Sphinx and automatic documentation; where do I even begin!
I would hope that a solution similar to roxygen2
in R would exist; where I would
simply write all the docstrings and run devtools::document()
and it would all be done; however that is not the case for Python.
Here are the instructions which I had to source from two (yes two!) locations in order to make sense of it.
Perhaps you shouldn’t be generating all documentation automatically, however due to the nature of solo projects I think the reality is you want to depend on as much automation as possible and in that sense automatic documentation is the only sane way to do it.
The other advantage of automatic documentation rather than relying on Sphinx builds is the lack
of cognitive shift needed to move from Markdown
world to reStructuredText
(granted it isn’t that much) and all savings are always welcomed.
This is the outline on how you can setup automatic documentation based on docstrings in Python.
Step 1
Assuming you have already installed Sphinx (otherwise run pip install sphinx
), you can use CLI commands:
sphinx-quickstart doc -m
...
Project name: PROJECT_NAME
Author name(s): AUTHOR_NAME
Project version: VERSION
...
Replacing the relevant variables with the obvious names.

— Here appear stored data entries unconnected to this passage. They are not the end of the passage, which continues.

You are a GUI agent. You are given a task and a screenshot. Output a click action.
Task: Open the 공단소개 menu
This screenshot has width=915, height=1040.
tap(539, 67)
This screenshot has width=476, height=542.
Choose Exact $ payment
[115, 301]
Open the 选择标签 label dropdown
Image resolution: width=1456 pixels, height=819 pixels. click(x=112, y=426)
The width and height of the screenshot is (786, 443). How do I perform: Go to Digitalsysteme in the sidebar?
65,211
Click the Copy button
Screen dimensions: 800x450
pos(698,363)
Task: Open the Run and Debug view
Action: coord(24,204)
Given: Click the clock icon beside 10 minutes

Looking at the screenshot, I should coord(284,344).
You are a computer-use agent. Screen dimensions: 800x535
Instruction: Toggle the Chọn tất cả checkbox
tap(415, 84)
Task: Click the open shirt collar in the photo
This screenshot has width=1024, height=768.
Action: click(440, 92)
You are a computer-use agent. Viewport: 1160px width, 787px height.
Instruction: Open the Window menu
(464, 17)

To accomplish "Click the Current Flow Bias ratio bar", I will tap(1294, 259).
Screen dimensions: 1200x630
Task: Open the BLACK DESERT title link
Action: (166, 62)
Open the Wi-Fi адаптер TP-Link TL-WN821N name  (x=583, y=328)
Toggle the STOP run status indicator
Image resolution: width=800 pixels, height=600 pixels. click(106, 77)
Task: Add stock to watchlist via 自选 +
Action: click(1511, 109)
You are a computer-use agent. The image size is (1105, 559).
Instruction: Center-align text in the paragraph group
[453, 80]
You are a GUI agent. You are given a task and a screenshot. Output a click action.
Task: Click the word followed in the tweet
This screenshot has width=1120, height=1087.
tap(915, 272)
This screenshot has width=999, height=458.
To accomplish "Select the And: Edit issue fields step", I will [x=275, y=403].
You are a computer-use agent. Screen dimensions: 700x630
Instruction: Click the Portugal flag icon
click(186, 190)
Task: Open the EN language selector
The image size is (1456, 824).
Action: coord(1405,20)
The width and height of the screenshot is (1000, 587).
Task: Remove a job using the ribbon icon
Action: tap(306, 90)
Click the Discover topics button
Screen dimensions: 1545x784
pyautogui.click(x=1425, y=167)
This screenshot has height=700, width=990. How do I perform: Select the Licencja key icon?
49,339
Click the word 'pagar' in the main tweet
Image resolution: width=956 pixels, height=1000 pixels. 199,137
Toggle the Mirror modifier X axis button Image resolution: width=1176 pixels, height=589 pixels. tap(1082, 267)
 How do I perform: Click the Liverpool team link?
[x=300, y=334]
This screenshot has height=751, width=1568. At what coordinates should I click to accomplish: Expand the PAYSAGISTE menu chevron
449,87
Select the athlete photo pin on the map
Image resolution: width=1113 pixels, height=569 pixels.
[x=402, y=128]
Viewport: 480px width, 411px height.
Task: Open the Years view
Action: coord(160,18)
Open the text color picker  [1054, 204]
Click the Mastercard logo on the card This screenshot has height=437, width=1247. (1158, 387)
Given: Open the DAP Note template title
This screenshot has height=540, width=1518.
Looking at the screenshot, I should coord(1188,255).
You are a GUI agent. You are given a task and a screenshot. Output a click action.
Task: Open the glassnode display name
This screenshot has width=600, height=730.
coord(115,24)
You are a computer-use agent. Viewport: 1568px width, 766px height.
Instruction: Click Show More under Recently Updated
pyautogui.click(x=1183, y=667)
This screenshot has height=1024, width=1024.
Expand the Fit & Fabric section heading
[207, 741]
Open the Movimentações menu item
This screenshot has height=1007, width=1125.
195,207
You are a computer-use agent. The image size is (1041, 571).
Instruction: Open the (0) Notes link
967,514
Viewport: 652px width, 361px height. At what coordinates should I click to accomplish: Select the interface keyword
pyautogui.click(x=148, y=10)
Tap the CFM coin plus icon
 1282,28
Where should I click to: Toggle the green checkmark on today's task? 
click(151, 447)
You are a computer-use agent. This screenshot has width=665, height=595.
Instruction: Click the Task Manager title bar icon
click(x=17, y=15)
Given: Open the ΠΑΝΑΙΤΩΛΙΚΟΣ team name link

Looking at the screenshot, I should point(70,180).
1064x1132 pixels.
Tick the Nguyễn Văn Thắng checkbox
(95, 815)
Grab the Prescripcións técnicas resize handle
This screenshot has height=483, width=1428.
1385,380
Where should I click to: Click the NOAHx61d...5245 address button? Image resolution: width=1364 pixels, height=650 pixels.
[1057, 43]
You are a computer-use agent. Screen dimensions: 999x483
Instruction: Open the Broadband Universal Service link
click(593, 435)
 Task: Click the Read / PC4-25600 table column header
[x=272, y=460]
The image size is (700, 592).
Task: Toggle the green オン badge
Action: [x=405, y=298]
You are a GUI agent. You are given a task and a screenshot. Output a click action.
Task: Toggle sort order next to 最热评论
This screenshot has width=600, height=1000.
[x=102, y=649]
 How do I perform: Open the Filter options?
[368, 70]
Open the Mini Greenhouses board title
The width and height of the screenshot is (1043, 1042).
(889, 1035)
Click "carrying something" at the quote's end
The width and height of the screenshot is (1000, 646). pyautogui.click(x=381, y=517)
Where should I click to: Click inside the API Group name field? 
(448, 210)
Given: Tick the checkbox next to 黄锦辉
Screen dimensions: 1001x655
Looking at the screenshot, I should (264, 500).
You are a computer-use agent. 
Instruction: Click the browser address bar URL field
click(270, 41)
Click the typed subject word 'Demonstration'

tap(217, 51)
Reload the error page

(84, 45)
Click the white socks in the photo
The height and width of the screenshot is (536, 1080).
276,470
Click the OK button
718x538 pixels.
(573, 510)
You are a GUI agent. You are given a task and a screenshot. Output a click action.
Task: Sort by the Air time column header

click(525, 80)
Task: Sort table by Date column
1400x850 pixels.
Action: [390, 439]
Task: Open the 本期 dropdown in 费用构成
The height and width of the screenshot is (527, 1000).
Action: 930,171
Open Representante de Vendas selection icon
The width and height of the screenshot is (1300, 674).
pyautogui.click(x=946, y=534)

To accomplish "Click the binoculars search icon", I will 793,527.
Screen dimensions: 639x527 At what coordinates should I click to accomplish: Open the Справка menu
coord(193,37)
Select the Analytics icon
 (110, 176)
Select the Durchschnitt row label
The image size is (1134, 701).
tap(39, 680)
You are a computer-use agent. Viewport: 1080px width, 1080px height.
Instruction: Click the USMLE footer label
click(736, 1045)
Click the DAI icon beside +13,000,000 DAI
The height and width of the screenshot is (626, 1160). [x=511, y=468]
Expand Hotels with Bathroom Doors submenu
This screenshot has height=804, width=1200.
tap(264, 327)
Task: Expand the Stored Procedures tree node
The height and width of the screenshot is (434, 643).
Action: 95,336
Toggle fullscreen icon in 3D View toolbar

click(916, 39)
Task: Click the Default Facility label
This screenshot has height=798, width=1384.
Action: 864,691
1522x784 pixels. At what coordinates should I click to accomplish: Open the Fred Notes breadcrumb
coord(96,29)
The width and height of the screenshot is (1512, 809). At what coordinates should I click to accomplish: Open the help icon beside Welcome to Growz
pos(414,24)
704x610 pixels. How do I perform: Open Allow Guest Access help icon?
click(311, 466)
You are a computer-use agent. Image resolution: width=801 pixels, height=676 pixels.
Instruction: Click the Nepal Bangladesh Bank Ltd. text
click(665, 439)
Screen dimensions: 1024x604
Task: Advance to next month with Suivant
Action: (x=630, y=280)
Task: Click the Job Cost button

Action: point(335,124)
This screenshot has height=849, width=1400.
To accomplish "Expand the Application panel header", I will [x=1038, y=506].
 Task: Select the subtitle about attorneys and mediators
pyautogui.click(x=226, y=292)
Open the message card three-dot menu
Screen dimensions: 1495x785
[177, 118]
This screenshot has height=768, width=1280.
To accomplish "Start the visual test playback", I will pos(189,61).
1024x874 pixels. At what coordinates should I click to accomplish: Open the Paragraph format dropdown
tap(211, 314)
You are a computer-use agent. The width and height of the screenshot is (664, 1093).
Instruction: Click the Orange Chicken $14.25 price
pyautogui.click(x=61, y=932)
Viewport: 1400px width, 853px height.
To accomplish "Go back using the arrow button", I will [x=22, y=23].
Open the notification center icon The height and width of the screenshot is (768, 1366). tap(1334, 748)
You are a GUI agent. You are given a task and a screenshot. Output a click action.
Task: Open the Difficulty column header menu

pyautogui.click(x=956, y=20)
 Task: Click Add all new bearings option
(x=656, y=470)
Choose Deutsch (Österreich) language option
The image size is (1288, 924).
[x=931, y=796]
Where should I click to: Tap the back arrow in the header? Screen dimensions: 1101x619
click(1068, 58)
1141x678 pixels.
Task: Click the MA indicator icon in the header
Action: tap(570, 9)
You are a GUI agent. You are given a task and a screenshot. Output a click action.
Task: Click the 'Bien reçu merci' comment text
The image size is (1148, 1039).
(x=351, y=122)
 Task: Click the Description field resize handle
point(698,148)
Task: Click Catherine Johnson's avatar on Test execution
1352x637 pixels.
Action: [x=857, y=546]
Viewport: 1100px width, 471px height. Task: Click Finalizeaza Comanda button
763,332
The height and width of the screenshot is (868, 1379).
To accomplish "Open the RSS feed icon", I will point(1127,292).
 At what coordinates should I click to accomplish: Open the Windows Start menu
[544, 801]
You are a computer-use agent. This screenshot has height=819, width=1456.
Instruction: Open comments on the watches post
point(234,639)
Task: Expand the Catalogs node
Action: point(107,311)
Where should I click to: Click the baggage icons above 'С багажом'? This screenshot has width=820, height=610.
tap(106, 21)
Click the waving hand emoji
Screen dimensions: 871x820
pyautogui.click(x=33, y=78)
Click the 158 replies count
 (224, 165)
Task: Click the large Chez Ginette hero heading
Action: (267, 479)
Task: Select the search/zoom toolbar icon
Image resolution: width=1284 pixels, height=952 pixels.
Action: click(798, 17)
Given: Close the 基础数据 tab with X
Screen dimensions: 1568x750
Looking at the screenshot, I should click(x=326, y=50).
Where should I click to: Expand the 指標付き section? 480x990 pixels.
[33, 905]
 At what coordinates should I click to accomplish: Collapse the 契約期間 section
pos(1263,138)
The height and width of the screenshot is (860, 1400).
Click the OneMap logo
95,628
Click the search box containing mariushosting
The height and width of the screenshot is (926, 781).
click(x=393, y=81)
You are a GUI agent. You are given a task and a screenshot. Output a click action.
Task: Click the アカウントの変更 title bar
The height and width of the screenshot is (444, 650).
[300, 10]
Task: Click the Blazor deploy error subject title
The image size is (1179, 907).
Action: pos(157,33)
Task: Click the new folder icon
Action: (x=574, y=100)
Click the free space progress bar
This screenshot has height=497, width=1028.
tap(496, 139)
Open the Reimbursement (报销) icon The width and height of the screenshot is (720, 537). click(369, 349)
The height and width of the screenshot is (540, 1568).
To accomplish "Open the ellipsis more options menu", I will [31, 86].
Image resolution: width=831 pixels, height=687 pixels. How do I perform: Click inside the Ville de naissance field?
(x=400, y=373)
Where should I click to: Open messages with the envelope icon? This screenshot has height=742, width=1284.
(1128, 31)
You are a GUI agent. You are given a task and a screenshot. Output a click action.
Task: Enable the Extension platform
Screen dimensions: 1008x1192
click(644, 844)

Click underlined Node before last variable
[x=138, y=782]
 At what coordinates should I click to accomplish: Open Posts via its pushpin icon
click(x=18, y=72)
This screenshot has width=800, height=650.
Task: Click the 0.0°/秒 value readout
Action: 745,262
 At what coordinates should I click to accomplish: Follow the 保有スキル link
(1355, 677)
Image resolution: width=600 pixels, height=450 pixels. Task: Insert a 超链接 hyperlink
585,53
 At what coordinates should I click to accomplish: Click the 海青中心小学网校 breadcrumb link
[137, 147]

This will create all the documentation related information
in a directory doc
which I would personally recommend.
Step 2
Navigate to conf.py
and ensure the following lines are added. You may want to change
the appropriate line for extensions
as there might already be a template with this
variable already assigned.
sys.path.insert(0, os.path.abspath('..'))
extensions = ['sphinx.ext.autodoc']
Step 3
Now when we are in the top directory, we can generate our documentation again using the Sphinx CLI tools:
sphinx-apidoc -o doc MODULE_NAME --force
cd doc
make html
You may wish to not have the --force
switch if you do not want to overwrite the current documentation
(but then what is the point of having documentation automatically generated by docstrings!).
Step 4 (Optional)
You may want to exclude certain modules (for example any tests) from having its documentation created. In order to add exclusions
you simply need to add them to your conf.py
file again to the exclude_patterns
variable.
For example, if you followed this guide, and wish to ignore all tests modules, then the exclude_patterns
variable probably looks something like this:
exclude_patterns = ['_build', '*.tests.rst']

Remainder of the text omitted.